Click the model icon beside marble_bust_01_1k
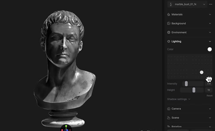Image resolution: width=215 pixels, height=131 pixels. (x=170, y=4)
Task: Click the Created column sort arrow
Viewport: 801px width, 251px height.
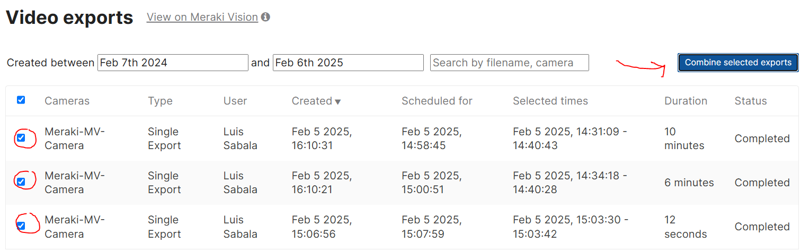Action: (x=338, y=102)
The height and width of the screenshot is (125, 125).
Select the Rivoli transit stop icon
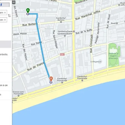[x=117, y=23]
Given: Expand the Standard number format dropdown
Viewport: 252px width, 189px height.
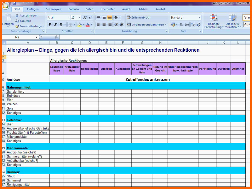Looking at the screenshot, I should (x=199, y=18).
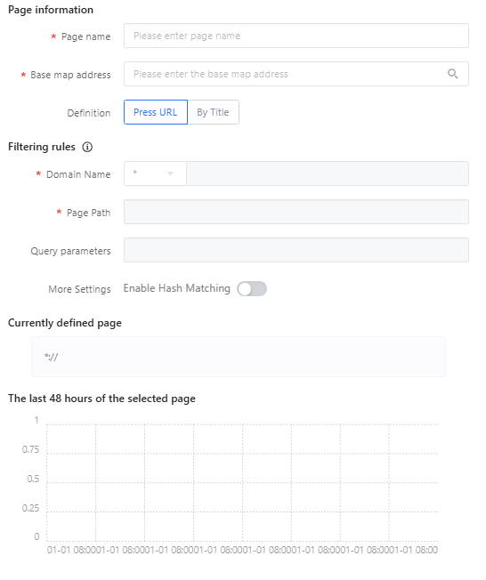Click the 0.75 y-axis label on chart
Viewport: 486px width, 580px height.
30,449
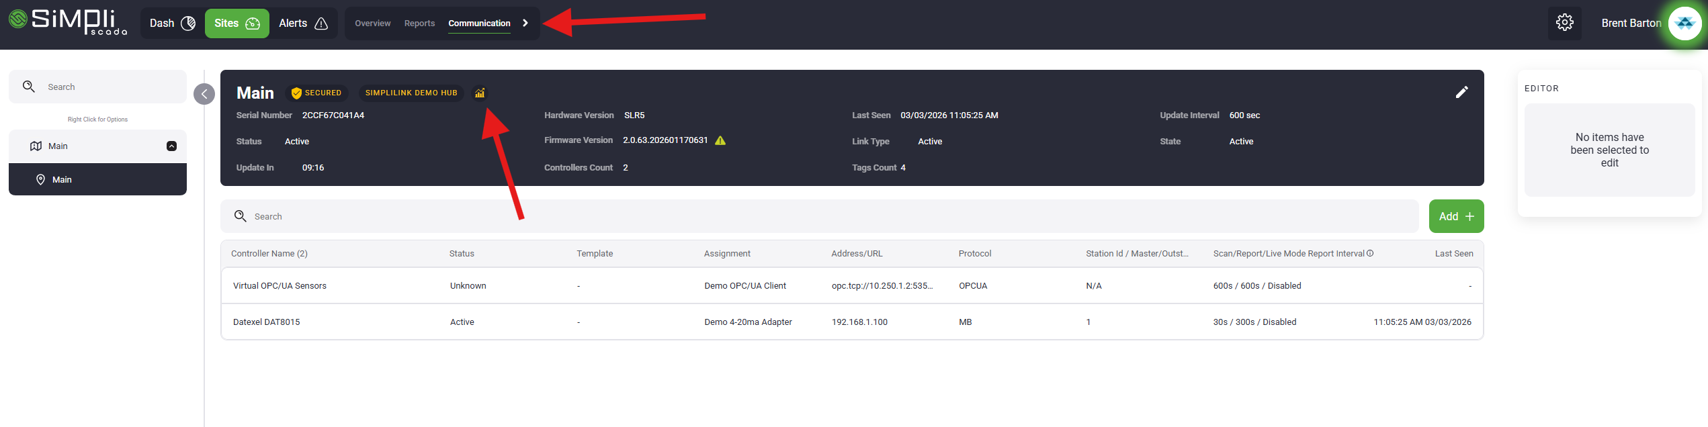Click the Secured shield badge
This screenshot has width=1708, height=427.
point(316,93)
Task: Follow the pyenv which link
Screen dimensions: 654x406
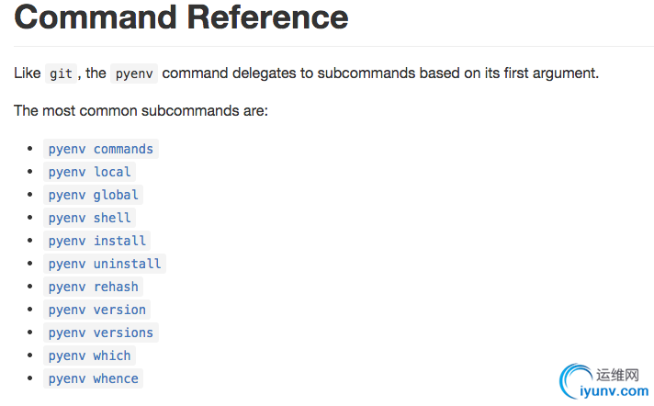Action: click(x=89, y=355)
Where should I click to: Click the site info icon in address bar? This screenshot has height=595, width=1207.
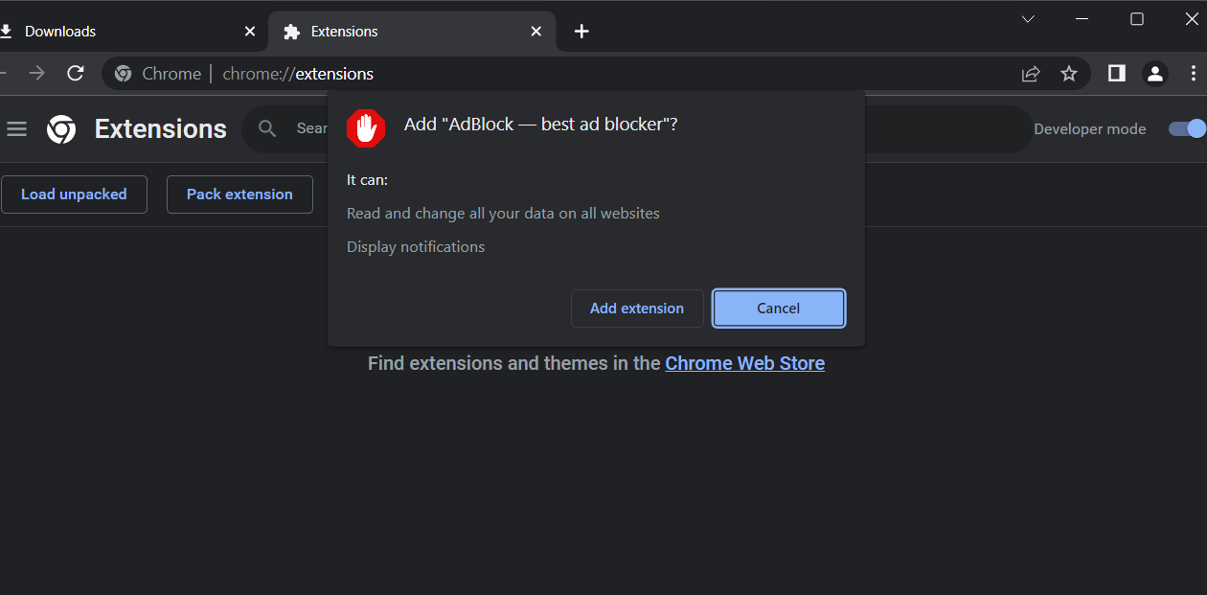tap(124, 73)
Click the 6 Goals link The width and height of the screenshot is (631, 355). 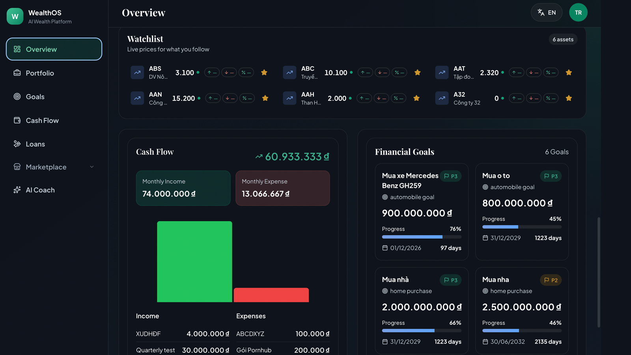pyautogui.click(x=556, y=152)
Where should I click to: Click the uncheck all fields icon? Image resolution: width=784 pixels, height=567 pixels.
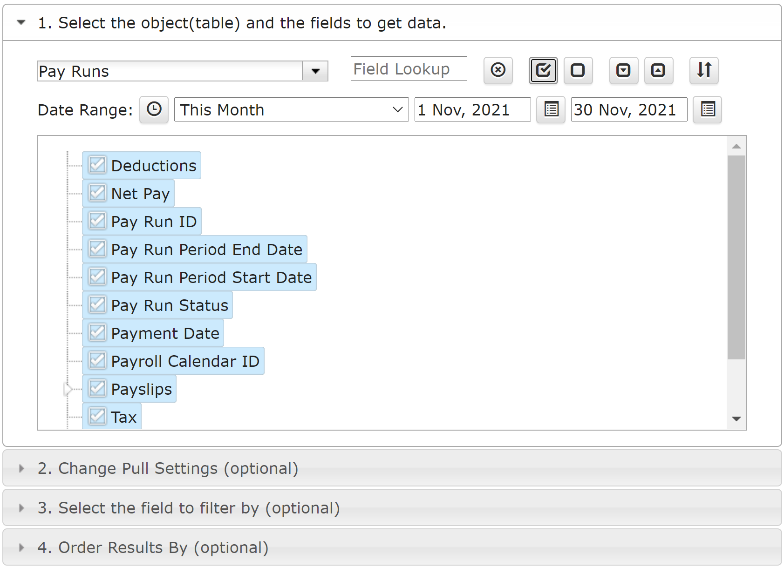(578, 70)
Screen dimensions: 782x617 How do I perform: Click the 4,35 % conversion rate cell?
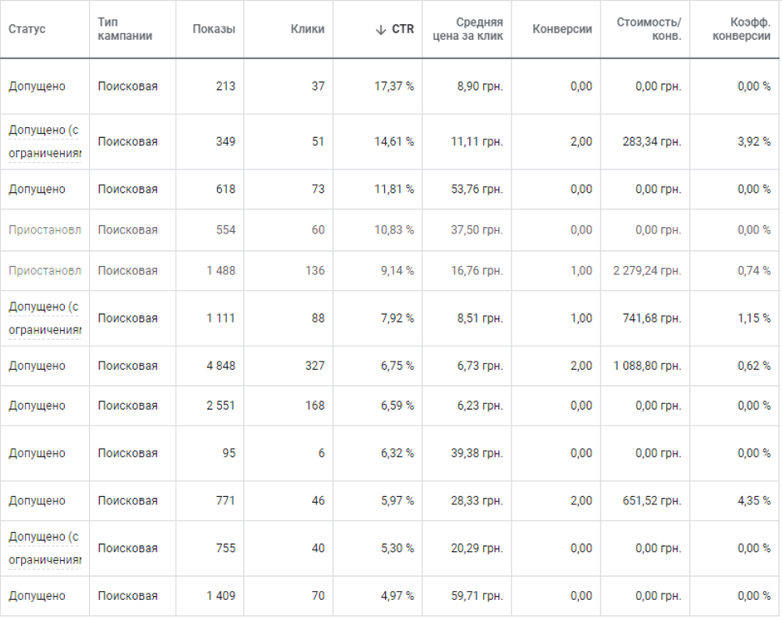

## The task:
In the copy, include each line from the start of the material through the line with "Given: Expand the", word for word, but none of the pictures.

## Answer box:
Click the model icon beside marble_bust_01_1k
Image resolution: width=215 pixels, height=131 pixels. (x=170, y=4)
Task: Click the Created column sort arrow
Viewport: 801px width, 251px height.
Action: (x=338, y=102)
The height and width of the screenshot is (125, 125).
Select the Rivoli transit stop icon
[x=117, y=23]
Given: Expand the Standard number format dropdown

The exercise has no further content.